- [REQUESTS]
**1)** In the entries, begin at the line that has "Task: Open Satisfaction settings" and stop at the last entry. Reproduce those lines with "image size" swapped for "screenshot size", leaving everything else untouched.
**2)** Extend the forum thread about backing up a home directory to an external USB drive, picking up after its final sentence.

- [SOURCE PASSAGE]
────────────────

Incomplete backup of home directory

Hi

What I am trying to do is backup my complete home directory to an external usb drive, minus some directories with music etc which I store separately. The problem I keep getting is that certain files won’t write to the usb drive.
I know that symlinks are out and can undertand why I aslo notice that certain characters in the file name stuff it up such as ;:" etc and if I get one I can easily change the file name. The specific problem I have at the moment is trying to copy my Vmware directories. I can only get partial transfer of the .vmdk file then get an error that the file can’t be written to the usb drive.
I have tried changing permissions and converting to a tar file but nothing seems to work. there are no problems with space on the drive.
I have also tried various other backup solutions such as luckybackup, kbackup etc but again with these there are always significant numbers of files not transferred.
Also where will I find the dolphin transfer log.

I’m running a Dell laptop with opensuse 12.1 with kde 4.7.2 (4.7.2) “release 5”

Thanks for any help you can give.

On 2012-11-10 12:06, terpic wrote:
>
> Hi
>
> What I am trying to do is backup my complete home directory to an
> external usb drive, minus some directories with music etc which I store
> separately. The problem I keep getting is that certain files won’t write
> to the usb drive.
> I know that symlinks are out and can undertand why I aslo notice that
> certain characters in the file name stuff it up such as ;:" etc and if I
> get one I can easily change the file name. The specific problem I have
> at the moment is trying to copy my Vmware directories. I can only get
> partial transfer of the .vmdk file then get an error that the file can’t
> be written to the usb drive.

That drive is formatted as FAT? You can’t, you need to format it as a
linux native filesystem.

FAT can not hold files bigger that 2 or 4 GB, I don’t remember which.
And besides that, no permissions of linux types.


Cheers / Saludos,

Carlos E. R.
(from 11.4 x86_64 “Celadon” (Minas Tirith))

Same thought here. Must be a FAT partitition, you VM’s are too big for that. Create an ext4 partition on the USB disk, big enough to store your /home.

I’ve refomatted the drive to ext4 and lost a load of storage space on it the drive has gone from 1TB to 916G with 46G used leaving only 870G for storage.

why is 130G unusable and what is using the 46G?

I’ve found out why the space is lost and also using tune2fs sets the reserve blocks to 0%

It’s a pity that its got to be ext4 as I was hoping to plug the drive into the usb port on my router which only recognises fat (don’t know why) & use it for automatic backups.

Still haven’t found a good backup programme.

On 2012-11-10 19:46, terpic wrote:
>
> I’ve found out why the space is lost and also using tune2fs sets the
> reserve blocks to 0%

I was going to suggest that.

────────────────

- [RECORDS FOR THIS EXERCISE]
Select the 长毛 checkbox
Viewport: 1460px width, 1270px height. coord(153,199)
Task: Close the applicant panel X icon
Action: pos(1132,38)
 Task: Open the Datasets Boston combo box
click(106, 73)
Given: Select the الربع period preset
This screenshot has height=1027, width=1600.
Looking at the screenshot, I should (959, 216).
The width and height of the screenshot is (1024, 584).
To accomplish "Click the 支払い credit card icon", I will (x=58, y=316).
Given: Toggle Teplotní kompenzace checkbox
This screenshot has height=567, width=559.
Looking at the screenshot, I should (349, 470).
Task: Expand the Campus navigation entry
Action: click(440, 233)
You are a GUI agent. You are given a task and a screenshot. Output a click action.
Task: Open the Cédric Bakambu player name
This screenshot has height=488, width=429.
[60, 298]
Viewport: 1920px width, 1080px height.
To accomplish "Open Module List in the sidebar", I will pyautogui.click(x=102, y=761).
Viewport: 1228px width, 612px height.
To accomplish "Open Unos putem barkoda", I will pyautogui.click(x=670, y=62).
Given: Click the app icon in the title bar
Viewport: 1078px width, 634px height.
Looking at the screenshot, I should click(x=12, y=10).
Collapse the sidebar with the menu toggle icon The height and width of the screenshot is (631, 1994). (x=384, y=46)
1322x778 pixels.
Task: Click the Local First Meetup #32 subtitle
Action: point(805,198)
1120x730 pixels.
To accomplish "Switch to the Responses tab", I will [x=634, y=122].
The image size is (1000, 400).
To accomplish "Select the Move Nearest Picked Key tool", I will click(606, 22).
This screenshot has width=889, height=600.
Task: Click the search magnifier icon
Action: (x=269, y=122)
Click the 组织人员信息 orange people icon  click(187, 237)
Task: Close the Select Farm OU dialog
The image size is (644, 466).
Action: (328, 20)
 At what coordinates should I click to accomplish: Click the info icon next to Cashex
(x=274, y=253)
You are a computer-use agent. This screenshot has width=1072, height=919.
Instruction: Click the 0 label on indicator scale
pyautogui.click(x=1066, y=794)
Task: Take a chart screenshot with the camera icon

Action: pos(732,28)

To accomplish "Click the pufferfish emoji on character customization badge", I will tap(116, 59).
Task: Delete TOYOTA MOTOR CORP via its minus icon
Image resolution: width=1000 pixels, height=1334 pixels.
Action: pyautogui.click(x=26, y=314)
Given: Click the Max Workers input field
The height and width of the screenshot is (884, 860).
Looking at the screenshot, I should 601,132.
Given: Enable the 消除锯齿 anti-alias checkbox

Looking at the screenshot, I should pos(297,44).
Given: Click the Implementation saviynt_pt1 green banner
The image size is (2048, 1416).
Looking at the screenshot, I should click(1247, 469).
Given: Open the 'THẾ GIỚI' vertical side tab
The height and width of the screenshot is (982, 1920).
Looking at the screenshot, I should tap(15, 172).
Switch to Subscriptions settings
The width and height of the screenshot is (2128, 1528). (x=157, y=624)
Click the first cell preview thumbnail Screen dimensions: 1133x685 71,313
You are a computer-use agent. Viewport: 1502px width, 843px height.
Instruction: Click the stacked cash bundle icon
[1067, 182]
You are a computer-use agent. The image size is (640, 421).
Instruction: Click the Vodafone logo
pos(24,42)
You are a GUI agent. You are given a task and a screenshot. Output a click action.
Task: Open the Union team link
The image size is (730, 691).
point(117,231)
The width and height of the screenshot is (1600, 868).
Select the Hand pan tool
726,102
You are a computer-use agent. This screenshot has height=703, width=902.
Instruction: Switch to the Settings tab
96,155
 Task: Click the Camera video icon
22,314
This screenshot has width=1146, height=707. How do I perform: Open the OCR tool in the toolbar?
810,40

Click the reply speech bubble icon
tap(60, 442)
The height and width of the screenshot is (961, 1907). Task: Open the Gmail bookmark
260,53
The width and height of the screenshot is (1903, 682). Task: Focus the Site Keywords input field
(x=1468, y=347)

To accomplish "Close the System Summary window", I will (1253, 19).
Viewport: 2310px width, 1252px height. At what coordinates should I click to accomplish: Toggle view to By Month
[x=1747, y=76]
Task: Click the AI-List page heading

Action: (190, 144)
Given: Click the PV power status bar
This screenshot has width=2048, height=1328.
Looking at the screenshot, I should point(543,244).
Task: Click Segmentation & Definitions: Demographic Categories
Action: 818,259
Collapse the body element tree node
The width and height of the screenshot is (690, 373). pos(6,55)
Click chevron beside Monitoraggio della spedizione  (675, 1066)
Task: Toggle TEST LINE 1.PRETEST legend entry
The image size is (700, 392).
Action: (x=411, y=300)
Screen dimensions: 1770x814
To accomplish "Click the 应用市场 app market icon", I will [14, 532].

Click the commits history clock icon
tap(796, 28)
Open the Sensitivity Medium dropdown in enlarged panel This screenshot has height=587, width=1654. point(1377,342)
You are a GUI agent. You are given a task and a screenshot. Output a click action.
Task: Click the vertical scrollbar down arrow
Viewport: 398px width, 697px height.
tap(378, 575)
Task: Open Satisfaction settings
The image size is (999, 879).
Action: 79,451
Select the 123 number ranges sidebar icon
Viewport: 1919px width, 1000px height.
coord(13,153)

────────────────

- [ANSWERS TO THE PROBLEMS]
**1)**
Task: Open Satisfaction settings
The screenshot size is (999, 879).
Action: 79,451
Select the 123 number ranges sidebar icon
Viewport: 1919px width, 1000px height.
coord(13,153)

**2)**
> It’s a pity that its got to be ext4 as I was hoping to plug the drive
> into the usb port on my router which only recognises fat (don’t know
> why) & use it for automatic backups.

You might use ntfs, doesn’t have that size limitation.

However, if you do backups file by file, you need a Linux native
filesystem, or you can not save Linux permissions and attributes. The
alternative is to backup to archives instead. Some software also break
the archives in 2G chunks to bypass the 2G limit.

> Still haven’t found a good backup programme.

Me neither, one that has all the features I want. Some, yes. Other
have other features I also like.


Cheers / Saludos,

Carlos E. R.
(from 11.4 x86_64 “Celadon” (Minas Tirith))

Luckybackup serves the needs I have, which mainly comes down to

  • saving snapshots
  • saving all user perms etc.
    It even allows you to use different parameters for different backup jobs

On 2012-11-11 12:36, Knurpht wrote:
>
> Luckybackup serves the needs I have, which mainly comes down to
> - saving snapshots
> - saving all user perms etc.
> It even allows you to use different parameters for different backup
> jobs

Does it have:

  • compression
  • forward error recovery, aka some sort of data redundancy that allows
    for media recovery in case of r/w error?


Cheers / Saludos,

Carlos E. R.
(from 11.4 x86_64 “Celadon” (Minas Tirith))

I just ran a complete backup of my /home directory using luckybackup and there was a 25G difference in the source and destination so I’m going to carry on doing it the slow way and just drag and drop across to the usb drive. It’s not a brilliant solution but seems to get most of the files over and warns of any that won’t copy accross.

is there anything out there that will clone a whole directoy or even a drive so that files or directories can be fetched individually from the destination drive?

On 2012-11-11 15:36, terpic wrote:
> is there anything out there that will clone a whole directoy or even a
> drive so that files or directories can be fetched individually from the
> destination drive?

rsync.
Either directly or with derivative scripts. rdiff backups, dirvish…
not sure of the names, tough.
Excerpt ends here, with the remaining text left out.